Dozens of iPhones used by reporters at Al Jazeera, the Qatar-funded news channel, were hacked using commercially sold spyware from Israel’s NSO Group which exploited an unknown flaw in Apple’s iMessage service, the watchdog group Citizen Lab said.

At least 36 phones were infiltrated with Pegasus, a military-grade spyware that surreptitiously turns the handset into a surveillance device, using a flaw in iMessage that was fixed around mid-2020, according to Citizen Lab.

The University of Toronto-based research group, which helps protect journalists and activists from surveillance, pointed to Saudi Arabia and the United Arab Emirates, regional rivals of Qatar, as the likely operators of the NSO Group’s spyware.
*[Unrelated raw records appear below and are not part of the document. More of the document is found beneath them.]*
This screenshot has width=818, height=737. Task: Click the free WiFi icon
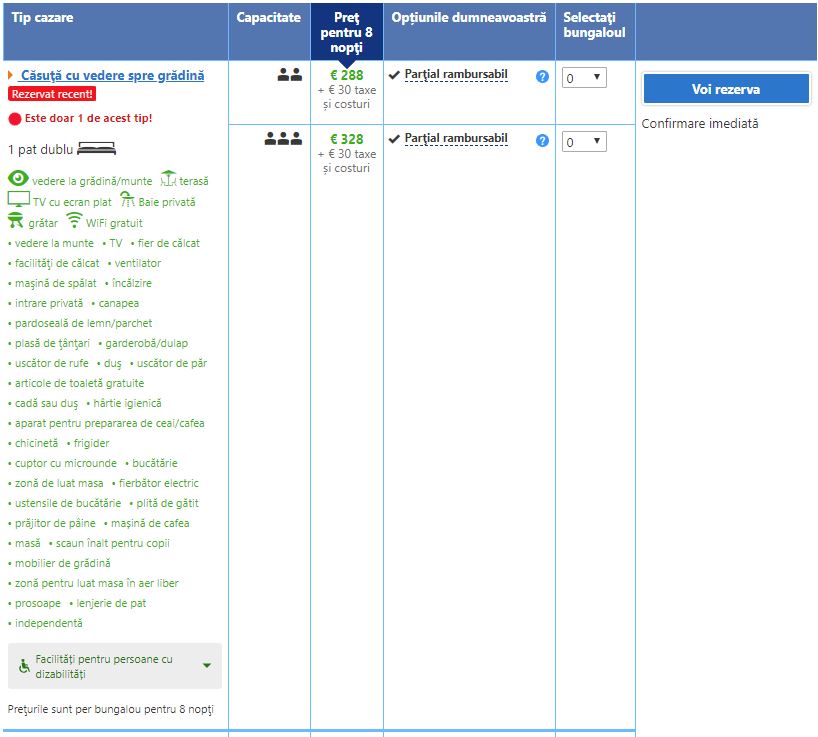[74, 221]
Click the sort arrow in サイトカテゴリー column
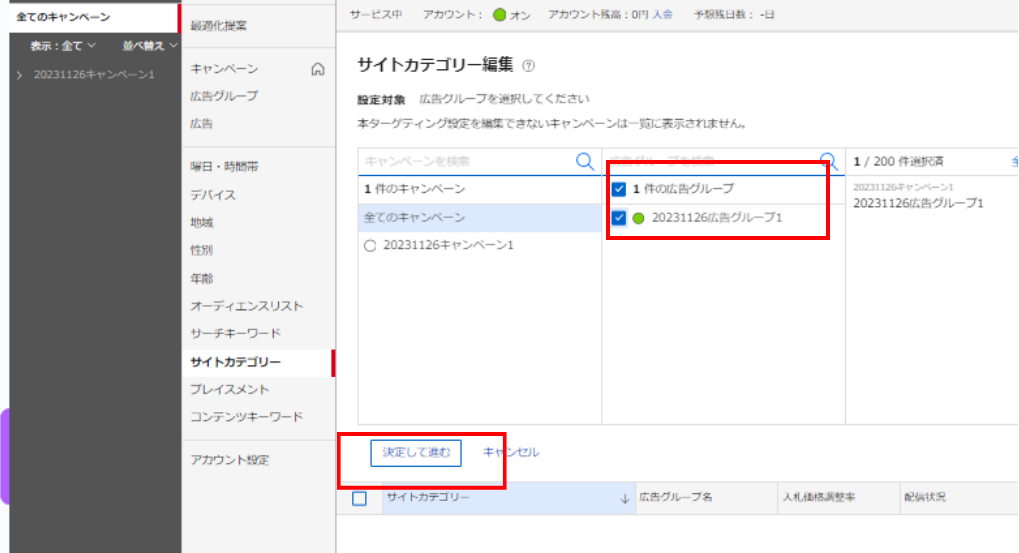The width and height of the screenshot is (1019, 553). [625, 498]
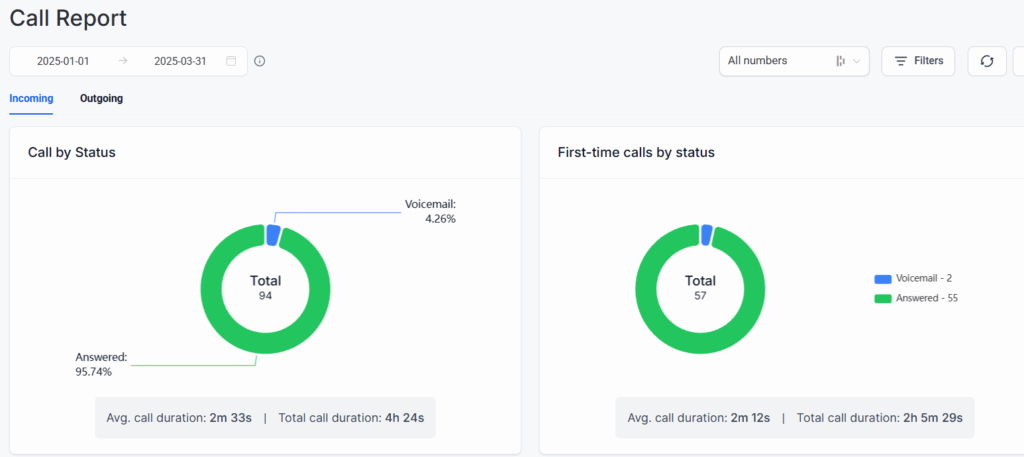Click the green Answered legend color swatch

[x=882, y=298]
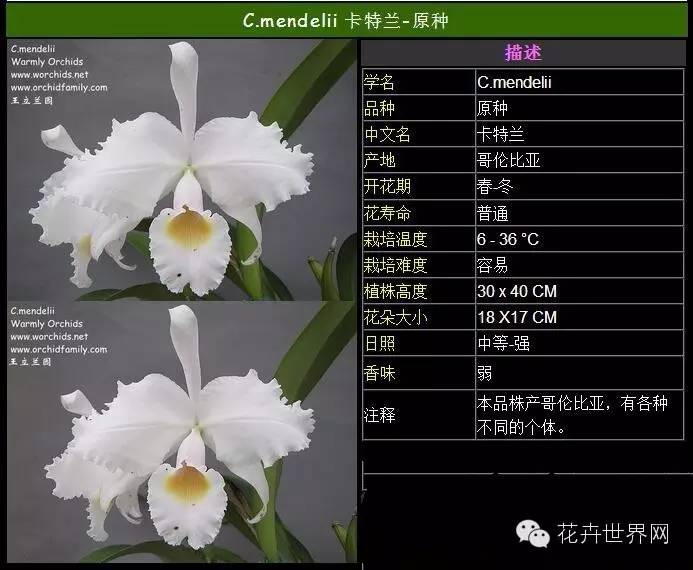Select the 日照 value 中等-强
This screenshot has height=570, width=693.
coord(505,343)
“For the UAE and Saudi surveillance apparatuses, hacking investigative journalists is no accident — it practically comes with the job description,” said Bill Marczak, a senior research fellow at Citizen Lab. “If you sold a hacking tool to some of the world’s most repressive governments, and told them it was invisible, who do you think they would target?”

Saudi and UAE officials did not immediately respond to requests for comment.
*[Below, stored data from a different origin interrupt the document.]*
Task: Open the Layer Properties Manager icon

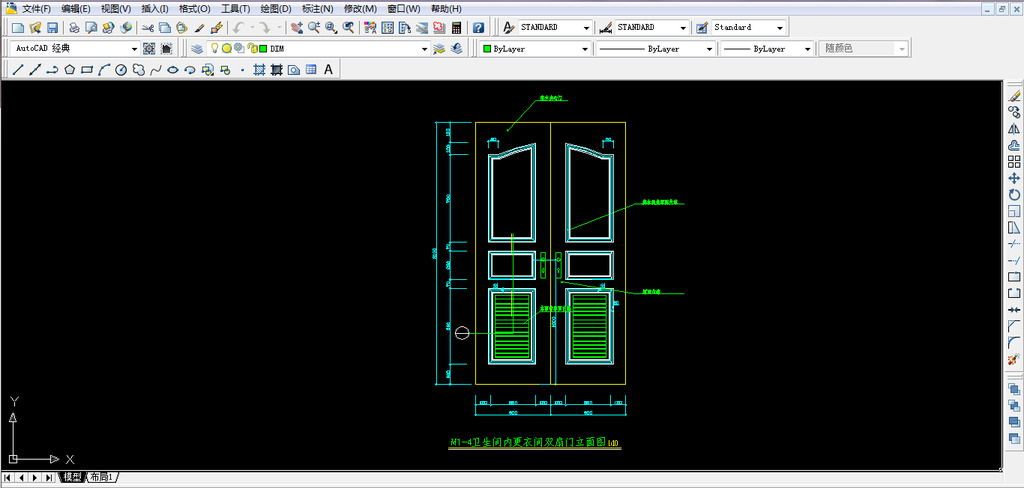Action: (197, 48)
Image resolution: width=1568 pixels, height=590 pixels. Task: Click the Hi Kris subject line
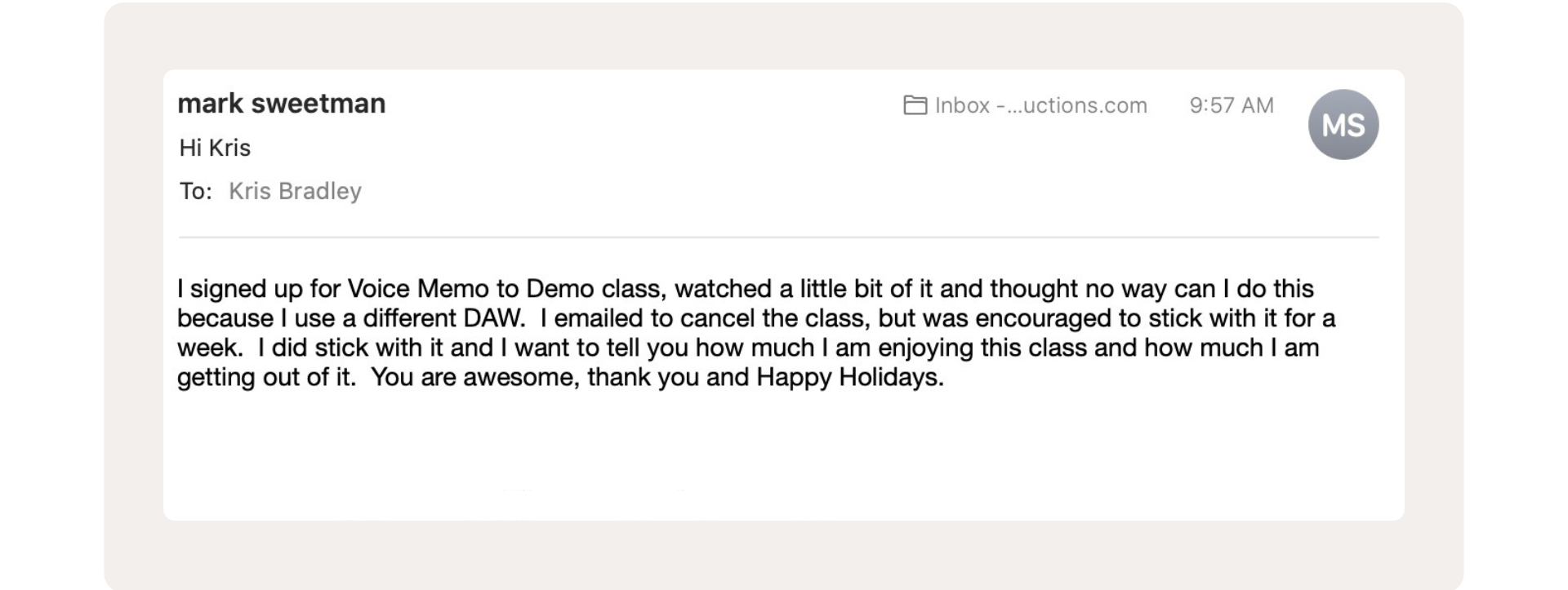click(215, 148)
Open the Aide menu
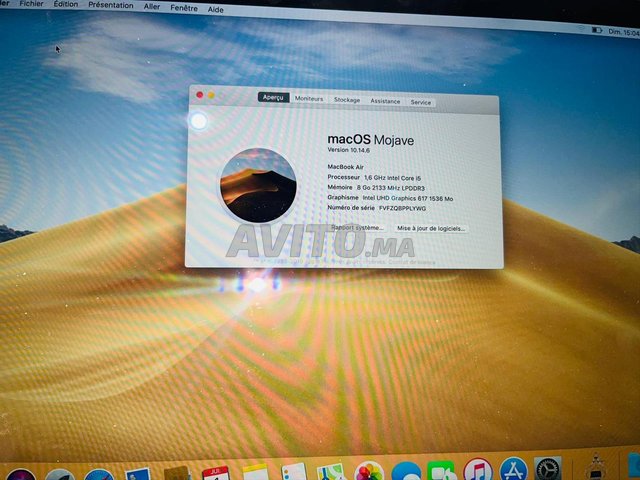 pos(215,8)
A London-based reporter at Al Araby, which has links to the Qatari government, was also hacked, the lab said.

The news comes just weeks after another Al Jazeera journalist, Ghada Oueiss, filed a lawsuit alleging that her phone had been hacked by Saudi Arabia and the UAE using NSO software that targeted a vulnerability in the WhatsApp messaging app.

The UAE and Saudi Arabia have previously demanded that Qatar close Al Jazeera, which has reported critically on human rights violations in Saudi Arabia as well as the Saudi and UAE-led intervention in the war in Yemen.

The Israeli company, valued at more than $1bn in a buyout that was led by management alongside the London-based private equity group Novalpina, has been the subject of intense criticism by human rights groups and the UN’s rapporteur on freedom of expression, for selling its powerful spyware to countries with a worrying record of repressing journalists and pro-democracy activists.

In a statement, the company attacked Citizen Lab for focusing on the NSO Group’s activities, and assailed its researchers for basing their work on “speculations, inaccurate assumptions and without a full command of the facts”.

NSO’s responses have not contained any denial that its software is being abused by either of the two Gulf nations, which have been tied to past targeting of journalists and critics of Saudi Arabia’s de facto leader Crown Prince Mohammed bin Salman.

Instead, the company said it investigated all reports of abuse thoroughly. In the past, it has said it only sells its product with the approval of the Israeli government and after careful vetting of customers.

“The NSO Group’s claims to abide by human rights standards are nearly impossible to verify,” said David Kaye, a law professor at University of California’s Irvine campus.

The company had published its human rights policies, he said, and “yet, these kinds of abuses take place with alarming regularity, without any oversight, and with a claim by the company of non-involvement”.

The Financial Times reported in May 2019 that the company’s spyware had used a weakness in the ubiquitous WhatsApp to deliver its payload of surveillance software, which would overcome the defences of iPhones and Android devices to transmit stored data and turn on the camera and microphone to secretly record in-person conversations.

This time, Citizen Lab found a similar ability to deliver a so-called “zero click” attack, which means that users of the iPhones had no way of knowing that their devices had been targeted.

Apple said in a statement that “the attack described in the research was highly targeted by nation-states against specific individuals”, and that its iOS 14 operating system delivered new protections against these sort of attacks.